States take lead on drug-cost cuts
As seniors go shopping in Canada and Medicaid bills soar, places like Maine, Michigan crack down on industry.
In the epic national debate over how Americans will pay for prescription drugs, states are suddenly the center of the action and they're increasingly using tough tactics to force pharmaceutical firms to lower prices.
With prescription drugs playing a growing role in healthcare, the cost issue has the attention of politicians nationwide. But Congress recently battled to a standstill on the issue. So now it's places like Maine, Michigan, and Florida that are at the forefront.
Prodded by skyrocketing Medicaid costs as well as popular outrage, states are moving to take on pharmaceutical firms as greedy Goliaths who need to be strong-armed into lowering prices.
"For years, the pharmaceutical manufacturers have been able to bet on the passivity of states," says Kevin Concannon, head of Maine's Department of Human Services. But in the past year or so, "that's all changed."
The state-level steps are far-reaching:
The Maine Rx program would include every resident, regardless of age or income, in a purchasing pool that would give the state more leverage as a buyer from drug firms. Furthermore, it would impose price caps if manufacturers don't give deep discounts.
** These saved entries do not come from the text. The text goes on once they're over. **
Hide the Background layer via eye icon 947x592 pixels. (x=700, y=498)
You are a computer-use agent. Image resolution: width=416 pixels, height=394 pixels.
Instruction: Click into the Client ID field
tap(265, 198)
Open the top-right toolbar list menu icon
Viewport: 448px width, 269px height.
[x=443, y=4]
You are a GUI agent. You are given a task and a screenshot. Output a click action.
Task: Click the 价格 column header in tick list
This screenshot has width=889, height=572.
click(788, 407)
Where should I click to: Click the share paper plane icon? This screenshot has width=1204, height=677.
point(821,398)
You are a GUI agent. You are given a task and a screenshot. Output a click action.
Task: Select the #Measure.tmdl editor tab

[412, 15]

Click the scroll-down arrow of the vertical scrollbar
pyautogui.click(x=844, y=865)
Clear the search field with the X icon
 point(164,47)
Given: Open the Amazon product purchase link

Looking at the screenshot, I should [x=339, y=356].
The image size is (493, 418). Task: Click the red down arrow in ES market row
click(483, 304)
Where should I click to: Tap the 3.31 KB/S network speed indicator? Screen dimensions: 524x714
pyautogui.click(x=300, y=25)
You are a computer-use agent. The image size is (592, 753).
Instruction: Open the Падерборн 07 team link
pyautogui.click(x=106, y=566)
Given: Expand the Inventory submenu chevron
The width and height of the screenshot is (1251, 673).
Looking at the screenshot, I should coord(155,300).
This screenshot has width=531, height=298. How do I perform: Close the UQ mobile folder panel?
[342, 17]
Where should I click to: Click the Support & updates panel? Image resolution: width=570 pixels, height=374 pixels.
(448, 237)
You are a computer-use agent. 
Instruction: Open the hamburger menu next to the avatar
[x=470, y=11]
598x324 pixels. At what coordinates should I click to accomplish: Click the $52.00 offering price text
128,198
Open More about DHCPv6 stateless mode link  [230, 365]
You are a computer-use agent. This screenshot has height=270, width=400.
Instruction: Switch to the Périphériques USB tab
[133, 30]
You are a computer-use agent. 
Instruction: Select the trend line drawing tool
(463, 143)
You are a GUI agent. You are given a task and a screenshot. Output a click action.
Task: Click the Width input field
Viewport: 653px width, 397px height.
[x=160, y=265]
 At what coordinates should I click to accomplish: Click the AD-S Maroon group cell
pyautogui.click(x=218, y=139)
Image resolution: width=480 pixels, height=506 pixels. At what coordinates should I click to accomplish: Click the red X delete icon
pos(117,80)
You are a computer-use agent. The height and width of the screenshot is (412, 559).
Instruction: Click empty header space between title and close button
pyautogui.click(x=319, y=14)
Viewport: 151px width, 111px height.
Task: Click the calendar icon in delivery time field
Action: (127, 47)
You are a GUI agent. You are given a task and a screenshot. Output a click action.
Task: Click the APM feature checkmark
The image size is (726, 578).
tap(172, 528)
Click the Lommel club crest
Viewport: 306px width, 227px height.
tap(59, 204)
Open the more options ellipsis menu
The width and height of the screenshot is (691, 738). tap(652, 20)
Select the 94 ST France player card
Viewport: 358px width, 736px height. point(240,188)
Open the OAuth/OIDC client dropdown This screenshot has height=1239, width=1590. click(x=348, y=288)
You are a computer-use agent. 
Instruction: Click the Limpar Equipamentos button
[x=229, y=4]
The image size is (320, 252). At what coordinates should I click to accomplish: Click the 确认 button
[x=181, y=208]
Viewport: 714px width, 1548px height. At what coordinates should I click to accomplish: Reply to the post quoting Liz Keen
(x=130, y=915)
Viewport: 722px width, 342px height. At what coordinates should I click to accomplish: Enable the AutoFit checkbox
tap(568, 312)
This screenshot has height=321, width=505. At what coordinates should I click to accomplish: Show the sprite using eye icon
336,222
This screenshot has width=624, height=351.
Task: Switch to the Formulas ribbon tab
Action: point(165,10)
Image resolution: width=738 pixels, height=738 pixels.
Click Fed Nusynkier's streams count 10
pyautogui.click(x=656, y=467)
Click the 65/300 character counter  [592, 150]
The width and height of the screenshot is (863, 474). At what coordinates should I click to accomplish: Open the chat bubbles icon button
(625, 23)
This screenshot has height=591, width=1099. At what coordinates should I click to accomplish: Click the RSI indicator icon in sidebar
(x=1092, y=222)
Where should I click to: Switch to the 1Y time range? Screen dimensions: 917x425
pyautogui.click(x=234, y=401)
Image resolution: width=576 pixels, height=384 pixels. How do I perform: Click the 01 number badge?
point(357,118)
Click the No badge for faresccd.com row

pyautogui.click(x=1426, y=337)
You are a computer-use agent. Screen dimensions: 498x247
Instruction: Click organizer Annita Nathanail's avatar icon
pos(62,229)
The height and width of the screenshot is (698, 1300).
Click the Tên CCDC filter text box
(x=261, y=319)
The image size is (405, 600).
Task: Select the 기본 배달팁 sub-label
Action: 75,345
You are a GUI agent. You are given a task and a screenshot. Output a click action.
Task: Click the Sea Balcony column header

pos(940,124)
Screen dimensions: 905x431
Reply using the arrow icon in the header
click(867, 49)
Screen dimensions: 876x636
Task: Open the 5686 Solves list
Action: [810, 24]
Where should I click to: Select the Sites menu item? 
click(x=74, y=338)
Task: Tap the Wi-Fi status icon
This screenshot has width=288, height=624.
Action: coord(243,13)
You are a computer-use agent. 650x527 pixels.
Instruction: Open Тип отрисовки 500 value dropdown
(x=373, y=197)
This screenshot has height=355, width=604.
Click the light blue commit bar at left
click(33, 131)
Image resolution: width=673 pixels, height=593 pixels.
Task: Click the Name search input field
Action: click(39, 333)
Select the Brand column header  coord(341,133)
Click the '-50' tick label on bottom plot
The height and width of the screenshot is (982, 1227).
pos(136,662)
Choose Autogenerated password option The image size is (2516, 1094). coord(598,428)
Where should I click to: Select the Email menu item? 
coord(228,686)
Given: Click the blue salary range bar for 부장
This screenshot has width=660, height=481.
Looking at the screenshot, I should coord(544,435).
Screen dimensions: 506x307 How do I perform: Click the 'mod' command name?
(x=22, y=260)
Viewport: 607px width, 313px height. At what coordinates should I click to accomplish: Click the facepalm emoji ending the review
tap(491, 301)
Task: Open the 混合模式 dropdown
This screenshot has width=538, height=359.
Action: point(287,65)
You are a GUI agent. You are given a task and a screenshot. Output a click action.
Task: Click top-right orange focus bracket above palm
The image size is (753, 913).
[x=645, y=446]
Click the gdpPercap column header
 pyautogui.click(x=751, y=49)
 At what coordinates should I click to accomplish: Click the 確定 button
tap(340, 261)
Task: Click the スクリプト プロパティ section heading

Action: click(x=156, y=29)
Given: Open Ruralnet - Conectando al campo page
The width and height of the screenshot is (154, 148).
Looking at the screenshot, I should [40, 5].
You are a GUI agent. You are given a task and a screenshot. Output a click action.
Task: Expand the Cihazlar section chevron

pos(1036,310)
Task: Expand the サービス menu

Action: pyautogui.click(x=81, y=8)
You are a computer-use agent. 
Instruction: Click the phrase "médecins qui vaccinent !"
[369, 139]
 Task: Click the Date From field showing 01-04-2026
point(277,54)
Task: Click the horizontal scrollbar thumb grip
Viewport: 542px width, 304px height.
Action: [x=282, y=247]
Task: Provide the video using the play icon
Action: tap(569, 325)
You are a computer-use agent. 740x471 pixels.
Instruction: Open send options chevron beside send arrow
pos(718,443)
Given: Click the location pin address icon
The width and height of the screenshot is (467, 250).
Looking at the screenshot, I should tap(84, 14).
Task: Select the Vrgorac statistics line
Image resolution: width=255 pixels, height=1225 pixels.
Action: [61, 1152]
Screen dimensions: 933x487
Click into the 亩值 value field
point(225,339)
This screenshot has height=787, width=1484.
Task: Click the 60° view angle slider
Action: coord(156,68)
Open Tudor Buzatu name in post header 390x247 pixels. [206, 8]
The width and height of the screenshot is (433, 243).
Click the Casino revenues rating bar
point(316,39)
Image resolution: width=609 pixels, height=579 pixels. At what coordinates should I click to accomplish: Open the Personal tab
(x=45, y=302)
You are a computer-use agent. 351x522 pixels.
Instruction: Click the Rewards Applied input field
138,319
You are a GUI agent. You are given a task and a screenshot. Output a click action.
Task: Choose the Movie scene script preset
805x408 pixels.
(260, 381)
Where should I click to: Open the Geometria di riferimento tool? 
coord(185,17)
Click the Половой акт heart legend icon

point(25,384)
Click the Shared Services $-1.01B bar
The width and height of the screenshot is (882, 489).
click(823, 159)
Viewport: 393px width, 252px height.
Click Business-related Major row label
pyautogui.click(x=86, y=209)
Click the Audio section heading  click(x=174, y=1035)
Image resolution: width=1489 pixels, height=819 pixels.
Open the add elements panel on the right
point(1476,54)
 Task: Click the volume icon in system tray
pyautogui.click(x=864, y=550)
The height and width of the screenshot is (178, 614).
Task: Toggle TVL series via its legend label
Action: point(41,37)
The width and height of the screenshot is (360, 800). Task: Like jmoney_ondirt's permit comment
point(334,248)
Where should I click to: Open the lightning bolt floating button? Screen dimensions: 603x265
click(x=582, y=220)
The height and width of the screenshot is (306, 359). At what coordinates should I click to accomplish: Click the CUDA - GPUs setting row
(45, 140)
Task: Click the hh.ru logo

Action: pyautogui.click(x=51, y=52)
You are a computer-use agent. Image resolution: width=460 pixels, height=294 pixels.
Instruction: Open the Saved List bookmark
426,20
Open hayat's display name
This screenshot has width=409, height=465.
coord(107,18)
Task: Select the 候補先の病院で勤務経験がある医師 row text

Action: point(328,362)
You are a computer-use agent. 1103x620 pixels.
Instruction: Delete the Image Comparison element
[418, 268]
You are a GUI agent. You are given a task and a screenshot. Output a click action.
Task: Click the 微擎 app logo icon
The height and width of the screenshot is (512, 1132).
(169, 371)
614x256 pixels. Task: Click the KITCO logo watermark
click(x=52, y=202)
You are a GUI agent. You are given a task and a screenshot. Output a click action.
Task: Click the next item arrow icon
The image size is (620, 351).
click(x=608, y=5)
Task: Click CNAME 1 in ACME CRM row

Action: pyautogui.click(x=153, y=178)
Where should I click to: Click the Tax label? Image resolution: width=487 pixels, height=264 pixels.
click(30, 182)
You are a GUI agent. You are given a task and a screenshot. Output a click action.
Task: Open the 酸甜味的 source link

Florida and Michigan home to Republican governors hardly known for taking on big business are pioneering a carrot-and-stick strategy. If drug companies want access to the states' big markets, they have to offer deep discounts on drugs. Many firms are balking and arguing the states are blocking citizens' access to the latest medicines.
Vermont just passed a first-in-the-nation law that requires drug-company representatives to disclose gifts or junkets they give doctors in promoting drugs. According to one study, the industry spends $22,000 per doctor per year marketing drugs.
Massachusetts, in a move paralleled in other states, plans to employ comparison shopping to lower its Medicaid drug bill. The program will increasingly opt for low-cost medicines.
The ferment over pharmaceuticals stems from the fact that Americans are using more and more of these remedies, and the newest pills are pricey. Between 1992 and 2000 the average number of prescriptions per person rose from 7.3 to 10.8. And between 1990 and 2000 the average cost of a retail prescription jumped 48 percent, according to the Kaiser Family Foundation.
This has led to recent state Medicaid increases of roughly 6 percent per year. Already Medicaid the federal-state healthcare program for the poor is often a state's second-largest budget item, after education.
Indeed, almost every state faces high drug costs, but the fact that two of the nation's most-aggressive price-fighting states are in New England is perhaps not surprising. They are close to Canada home of cut-rate, top-quality drugs. On four recent bus trips to Canada, groups of Maine seniors saved a total of about $150,000 on drugs.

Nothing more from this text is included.